A government spokesperson told the Associated Press that attendees were being ushered through an exit so they could walk on the "anointed oil."

Home Affairs Minister George Simbachawene told AP that attendees were instructed to rush to one side of the stadium at once to get anointed.

One witness who was present at the service, Peter Kilewo, described the scene while speaking with reporters. According to AP, Kilewo said that people were "trampled on mercilessly" and were "jostling each other with elbows."

Warioba said that the death toll could grow.

"The incident took place at night and there were many people, so there is a possibility that more casualties could emerge," Warioba said. "We are still assessing the situation."

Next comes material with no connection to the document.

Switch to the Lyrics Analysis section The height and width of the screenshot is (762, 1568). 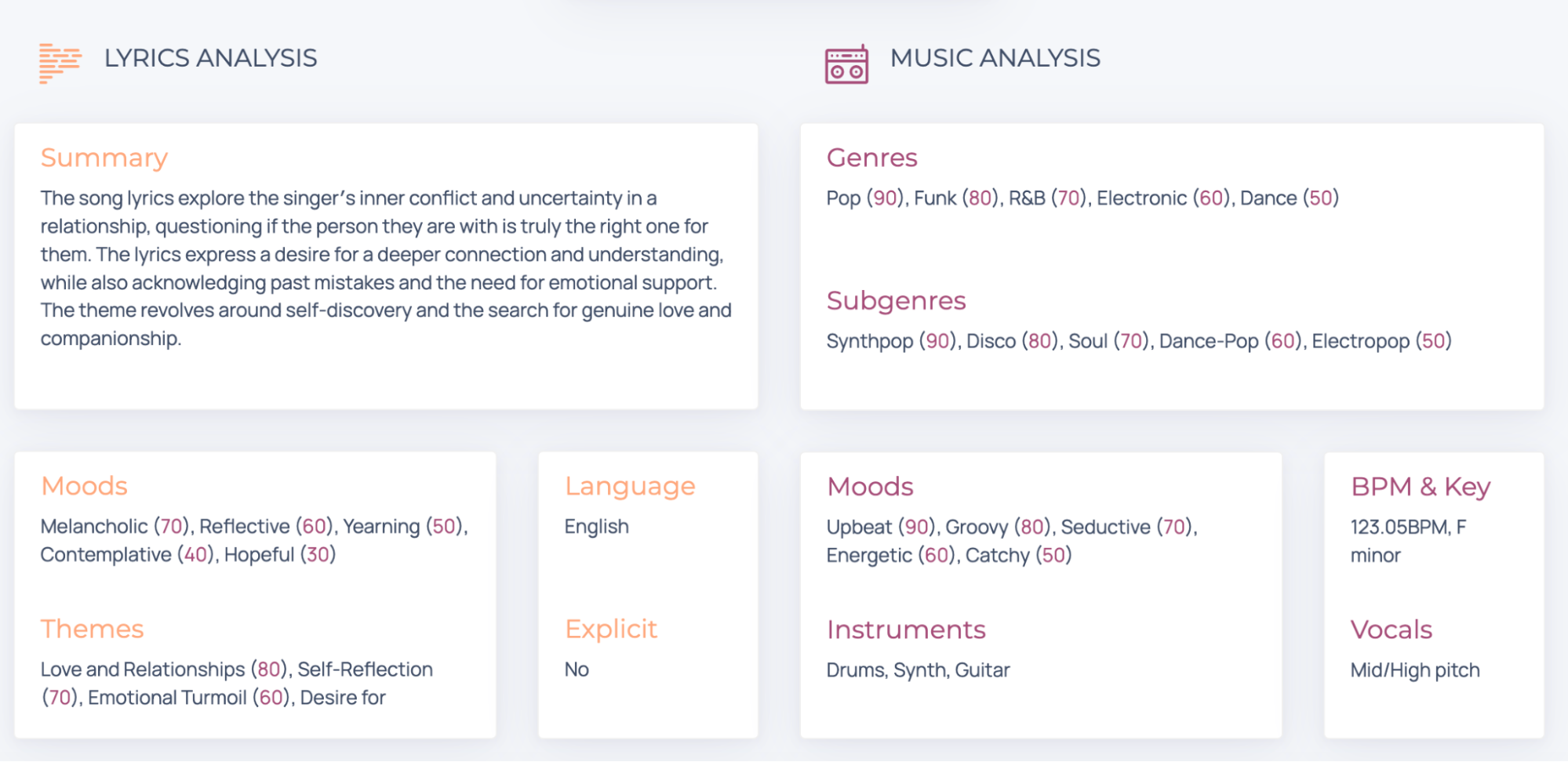coord(210,58)
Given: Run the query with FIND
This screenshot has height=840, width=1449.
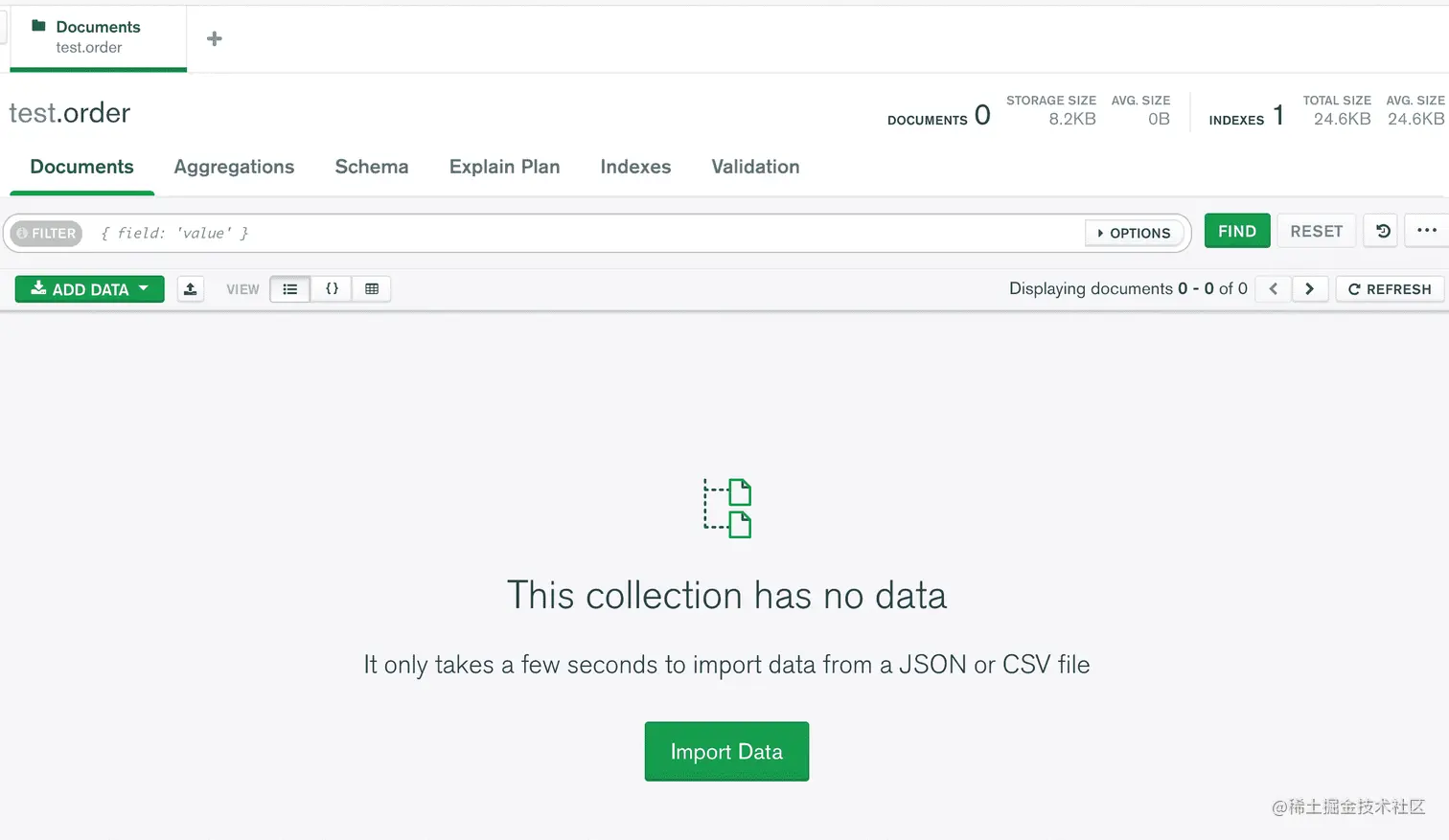Looking at the screenshot, I should point(1236,231).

Mwamposa tried to flee following the incident but was arrested on Sunday in Tanzania's commercial capital of Dar es Salaam, Simbachawene told media. It is not yet immediately clear what charges Mwamposa is facing.

Simbachawene accused the organizers of the event of not taking sufficient precautions as well as violating the terms of the permit for the outdoor meeting. Simbachawene said the worship meeting ran two hours later than permitted.

Simbachawene also stressed that the government will look into bolstering the requirements needed to register as a church.

Kilimanjaro regional police commander Salum Hamduni told the China state-run Xinhua News Agency that seven people have been arrested in connection with the stampede. According to Hamdani, a pastor from the Calvary Assemblies of God Church was among those who were arrested in connection with the stampede.

Police inspector general Simon Sirro told AFP that an investigation into the deaths in Moshi has been launched.

"Some churches are disturbing us and we will see what to do," Sirro said.

The stampede in Moshi is far from the first church stampede to occur in Africa.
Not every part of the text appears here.